## Information given
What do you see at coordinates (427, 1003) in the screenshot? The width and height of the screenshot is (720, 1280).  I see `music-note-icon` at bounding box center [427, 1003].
==
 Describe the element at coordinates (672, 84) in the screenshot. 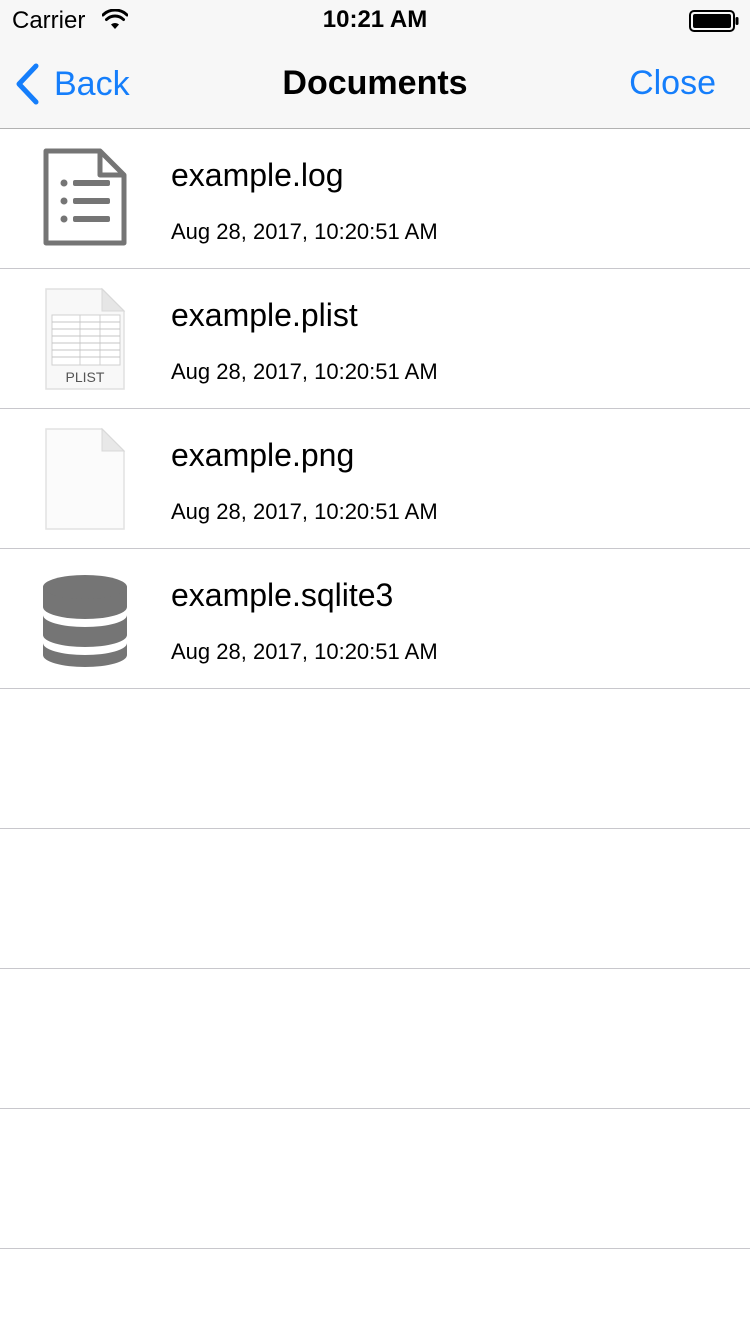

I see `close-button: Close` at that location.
==
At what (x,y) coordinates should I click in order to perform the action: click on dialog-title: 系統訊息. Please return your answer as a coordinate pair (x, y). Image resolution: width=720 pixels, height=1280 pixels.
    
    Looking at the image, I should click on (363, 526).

## Task requirements
Write out the listing above word for word, from the line with "Describe the element" up to and including the line with "at that location.", and leave any pictures out of your copy.

## Result below
 Describe the element at coordinates (672, 84) in the screenshot. 

I see `close-button: Close` at that location.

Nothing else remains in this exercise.